Work order :: Lines in the listing under this task are to be copied exactly.
=== Section Start ===
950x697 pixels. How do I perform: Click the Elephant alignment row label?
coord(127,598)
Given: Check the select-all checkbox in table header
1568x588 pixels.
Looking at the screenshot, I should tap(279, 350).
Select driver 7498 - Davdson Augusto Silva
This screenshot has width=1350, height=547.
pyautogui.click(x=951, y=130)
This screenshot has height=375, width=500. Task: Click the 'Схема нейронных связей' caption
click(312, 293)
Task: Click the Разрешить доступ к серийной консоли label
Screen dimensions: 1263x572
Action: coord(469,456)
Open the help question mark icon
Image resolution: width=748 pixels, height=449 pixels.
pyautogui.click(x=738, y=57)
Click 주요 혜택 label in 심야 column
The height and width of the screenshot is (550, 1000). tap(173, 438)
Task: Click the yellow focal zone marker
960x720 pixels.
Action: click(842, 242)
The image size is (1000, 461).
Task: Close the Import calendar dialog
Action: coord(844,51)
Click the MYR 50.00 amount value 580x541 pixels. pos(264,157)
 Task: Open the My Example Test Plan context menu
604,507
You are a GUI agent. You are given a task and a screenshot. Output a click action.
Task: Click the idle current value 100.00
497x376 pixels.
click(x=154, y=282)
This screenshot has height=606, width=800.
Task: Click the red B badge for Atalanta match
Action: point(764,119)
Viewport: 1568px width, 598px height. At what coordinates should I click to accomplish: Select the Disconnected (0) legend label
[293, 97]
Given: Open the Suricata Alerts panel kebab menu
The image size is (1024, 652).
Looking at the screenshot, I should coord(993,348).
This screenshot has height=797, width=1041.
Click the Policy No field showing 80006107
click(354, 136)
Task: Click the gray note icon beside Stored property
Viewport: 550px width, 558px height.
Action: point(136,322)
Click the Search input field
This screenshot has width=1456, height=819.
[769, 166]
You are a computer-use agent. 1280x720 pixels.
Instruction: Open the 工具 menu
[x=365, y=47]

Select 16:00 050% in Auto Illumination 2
=== Section End ===
Output for this exercise ::
950x697 pixels. How do I perform: Click the Elephant alignment row label?
coord(127,598)
Given: Check the select-all checkbox in table header
1568x588 pixels.
Looking at the screenshot, I should tap(279, 350).
Select driver 7498 - Davdson Augusto Silva
This screenshot has width=1350, height=547.
pyautogui.click(x=951, y=130)
This screenshot has height=375, width=500. Task: Click the 'Схема нейронных связей' caption
click(312, 293)
Task: Click the Разрешить доступ к серийной консоли label
Screen dimensions: 1263x572
Action: coord(469,456)
Open the help question mark icon
Image resolution: width=748 pixels, height=449 pixels.
pyautogui.click(x=738, y=57)
Click 주요 혜택 label in 심야 column
The height and width of the screenshot is (550, 1000). tap(173, 438)
Task: Click the yellow focal zone marker
960x720 pixels.
Action: click(842, 242)
The image size is (1000, 461).
Task: Close the Import calendar dialog
Action: coord(844,51)
Click the MYR 50.00 amount value 580x541 pixels. pos(264,157)
 Task: Open the My Example Test Plan context menu
604,507
You are a GUI agent. You are given a task and a screenshot. Output a click action.
Task: Click the idle current value 100.00
497x376 pixels.
click(x=154, y=282)
This screenshot has height=606, width=800.
Task: Click the red B badge for Atalanta match
Action: point(764,119)
Viewport: 1568px width, 598px height. At what coordinates should I click to accomplish: Select the Disconnected (0) legend label
[293, 97]
Given: Open the Suricata Alerts panel kebab menu
The image size is (1024, 652).
Looking at the screenshot, I should coord(993,348).
This screenshot has height=797, width=1041.
Click the Policy No field showing 80006107
click(354, 136)
Task: Click the gray note icon beside Stored property
Viewport: 550px width, 558px height.
Action: point(136,322)
Click the Search input field
This screenshot has width=1456, height=819.
[769, 166]
You are a computer-use agent. 1280x720 pixels.
Instruction: Open the 工具 menu
[x=365, y=47]

Select 16:00 050% in Auto Illumination 2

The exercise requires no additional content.